Only a fraction of the 7,000 to 8,000 languages spoken around the world benefit from modern language technologies like voice-to-text transcription, automatic captioning, instantaneous translation and voice recognition. Carnegie Mellon University researchers want to expand the number of languages with automatic speech recognition tools available to them from around 200 to potentially 2,000.
“A lot of people in this world speak diverse languages, but language technology tools aren’t being developed for all of them,” said Xinjian Li, a Ph.D. student in the School of Computer Science’s Language Technologies Institute (LTI). “Developing technology and a good language model for all people is one of the goals of this research.”
Li is part of a research team aiming to simplify the data requirements languages need to create a speech recognition model. The team — which also includes LTI faculty members Shinji Watanabe, Florian Metze, David Mortensen and Alan Black — presented their most recent work, “ASR2K: Speech Recognition for Around 2,000 Languages Without Audio,” at Interspeech 2022 in South Korea.
Most speech recognition models require two data sets: text and audio.

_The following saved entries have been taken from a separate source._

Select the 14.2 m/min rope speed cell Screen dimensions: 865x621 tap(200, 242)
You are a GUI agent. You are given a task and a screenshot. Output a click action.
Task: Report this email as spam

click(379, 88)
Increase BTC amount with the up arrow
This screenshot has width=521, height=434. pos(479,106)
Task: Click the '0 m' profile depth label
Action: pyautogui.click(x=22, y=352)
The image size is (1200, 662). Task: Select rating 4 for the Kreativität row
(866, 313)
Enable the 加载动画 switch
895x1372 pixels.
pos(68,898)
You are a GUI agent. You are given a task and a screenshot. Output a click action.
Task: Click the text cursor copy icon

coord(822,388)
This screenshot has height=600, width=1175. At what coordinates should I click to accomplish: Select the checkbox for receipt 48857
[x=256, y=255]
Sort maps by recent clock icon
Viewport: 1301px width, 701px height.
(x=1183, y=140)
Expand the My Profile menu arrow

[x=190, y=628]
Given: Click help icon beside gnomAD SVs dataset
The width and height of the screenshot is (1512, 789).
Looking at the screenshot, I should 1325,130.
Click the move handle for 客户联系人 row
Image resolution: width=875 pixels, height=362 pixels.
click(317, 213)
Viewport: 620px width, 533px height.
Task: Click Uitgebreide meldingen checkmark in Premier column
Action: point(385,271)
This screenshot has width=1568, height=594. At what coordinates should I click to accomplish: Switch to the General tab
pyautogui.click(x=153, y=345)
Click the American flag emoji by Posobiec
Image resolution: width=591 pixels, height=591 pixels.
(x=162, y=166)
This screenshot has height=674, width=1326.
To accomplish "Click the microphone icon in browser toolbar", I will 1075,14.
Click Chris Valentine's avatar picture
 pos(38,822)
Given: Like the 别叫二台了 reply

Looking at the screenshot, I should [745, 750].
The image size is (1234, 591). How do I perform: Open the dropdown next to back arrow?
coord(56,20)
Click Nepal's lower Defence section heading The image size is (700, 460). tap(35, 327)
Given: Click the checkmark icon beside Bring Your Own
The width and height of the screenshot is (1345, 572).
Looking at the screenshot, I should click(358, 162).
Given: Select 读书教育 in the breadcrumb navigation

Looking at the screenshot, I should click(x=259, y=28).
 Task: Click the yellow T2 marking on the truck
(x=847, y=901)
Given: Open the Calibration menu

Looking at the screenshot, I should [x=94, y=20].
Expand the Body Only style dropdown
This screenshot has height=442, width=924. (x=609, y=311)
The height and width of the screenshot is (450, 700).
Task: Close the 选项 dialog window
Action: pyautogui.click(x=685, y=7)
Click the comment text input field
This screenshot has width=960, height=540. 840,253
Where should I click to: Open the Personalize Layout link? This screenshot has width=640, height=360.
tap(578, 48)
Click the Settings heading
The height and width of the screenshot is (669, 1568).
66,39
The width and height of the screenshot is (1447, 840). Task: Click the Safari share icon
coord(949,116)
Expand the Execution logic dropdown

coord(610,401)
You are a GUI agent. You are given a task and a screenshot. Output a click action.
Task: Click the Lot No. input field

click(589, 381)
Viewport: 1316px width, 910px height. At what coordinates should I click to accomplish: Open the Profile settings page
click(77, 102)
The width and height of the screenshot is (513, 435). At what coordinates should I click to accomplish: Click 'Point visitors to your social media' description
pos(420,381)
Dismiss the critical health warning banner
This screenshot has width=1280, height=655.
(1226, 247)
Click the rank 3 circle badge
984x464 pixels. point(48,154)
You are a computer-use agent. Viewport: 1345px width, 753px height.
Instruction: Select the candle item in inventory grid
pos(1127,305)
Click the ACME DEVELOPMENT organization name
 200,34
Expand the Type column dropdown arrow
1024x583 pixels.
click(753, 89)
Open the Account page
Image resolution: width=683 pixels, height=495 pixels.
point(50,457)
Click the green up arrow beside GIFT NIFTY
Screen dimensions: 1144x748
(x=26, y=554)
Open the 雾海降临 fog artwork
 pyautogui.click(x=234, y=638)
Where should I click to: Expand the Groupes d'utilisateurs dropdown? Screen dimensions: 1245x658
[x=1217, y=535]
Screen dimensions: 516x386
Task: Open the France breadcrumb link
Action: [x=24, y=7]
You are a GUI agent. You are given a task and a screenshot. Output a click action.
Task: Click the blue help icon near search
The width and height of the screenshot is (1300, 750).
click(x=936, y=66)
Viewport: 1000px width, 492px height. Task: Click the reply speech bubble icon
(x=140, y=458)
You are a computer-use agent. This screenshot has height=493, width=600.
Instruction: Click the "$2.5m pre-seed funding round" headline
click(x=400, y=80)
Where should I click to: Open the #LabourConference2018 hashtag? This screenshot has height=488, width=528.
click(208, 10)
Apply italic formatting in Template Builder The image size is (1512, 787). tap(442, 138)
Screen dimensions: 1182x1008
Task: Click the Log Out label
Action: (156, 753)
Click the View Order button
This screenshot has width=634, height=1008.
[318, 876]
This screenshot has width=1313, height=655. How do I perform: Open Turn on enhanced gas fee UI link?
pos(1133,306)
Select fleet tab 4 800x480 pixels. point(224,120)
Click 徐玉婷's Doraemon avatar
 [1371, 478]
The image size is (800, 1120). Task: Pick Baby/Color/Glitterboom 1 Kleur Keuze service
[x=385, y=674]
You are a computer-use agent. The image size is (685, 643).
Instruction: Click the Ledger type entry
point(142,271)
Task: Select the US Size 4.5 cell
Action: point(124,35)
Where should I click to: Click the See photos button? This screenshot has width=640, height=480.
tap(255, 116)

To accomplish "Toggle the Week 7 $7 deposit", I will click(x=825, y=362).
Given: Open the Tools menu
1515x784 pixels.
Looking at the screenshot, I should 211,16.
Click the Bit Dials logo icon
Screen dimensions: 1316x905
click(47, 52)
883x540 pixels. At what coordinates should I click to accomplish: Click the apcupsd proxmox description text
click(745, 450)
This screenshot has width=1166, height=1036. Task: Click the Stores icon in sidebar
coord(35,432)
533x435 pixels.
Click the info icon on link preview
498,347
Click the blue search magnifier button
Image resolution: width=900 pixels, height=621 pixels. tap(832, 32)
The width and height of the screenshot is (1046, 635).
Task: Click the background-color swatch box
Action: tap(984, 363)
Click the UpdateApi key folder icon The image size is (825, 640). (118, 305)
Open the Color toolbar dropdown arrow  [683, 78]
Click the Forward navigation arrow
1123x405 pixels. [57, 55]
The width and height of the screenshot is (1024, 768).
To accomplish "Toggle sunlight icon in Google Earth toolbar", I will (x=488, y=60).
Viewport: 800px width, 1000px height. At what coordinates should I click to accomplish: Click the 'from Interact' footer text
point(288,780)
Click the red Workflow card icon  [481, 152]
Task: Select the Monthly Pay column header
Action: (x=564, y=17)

Text data exists for thousands of languages. Audio data does not. The team hopes to eliminate the need for audio data by focusing on linguistic elements common across many languages.
Historically, speech recognition technologies focus on a language’s phoneme. These distinct sounds that distinguish one word from another — like the “d” that differentiates “dog” from “log” and “cog” — are unique to each language. But languages also have phones, which describe how a word sounds physically. Multiple phones might correspond to a single phoneme. So even though separate languages may have different phonemes, their underlying phones could be the same.
The LTI team is developing a speech recognition model that moves away from phonemes and instead relies on information about how phones are shared between languages, thereby reducing the effort to build separate models for each language. Specifically, it pairs the model with a phylogenetic tree — a diagram that maps the relationships between languages — to help with pronunciation rules. Through their model and the tree structure, the team can approximate the speech model for thousands of languages without audio data.
“We are trying to remove this audio data requirement, which helps us move from 100 or 200 languages to 2,000,” Li said. “This is the first research to target such a large number of languages, and we’re the first team aiming to expand language tools to this scope.”
Still in an early stage, the research has improved existing language approximation tools by a modest 5%, but the team hopes it will serve as inspiration not only for their future work but also for that of other researchers.
For Li, the work means more than making language technologies available to all. It’s about cultural preservation.
“Each language is a very important factor in its culture. Each language has its own story, and if you don’t try to preserve languages, those stories might be lost,” Li said. “Developing this kind of speech recognition system and this tool is a step to try to preserve those languages.”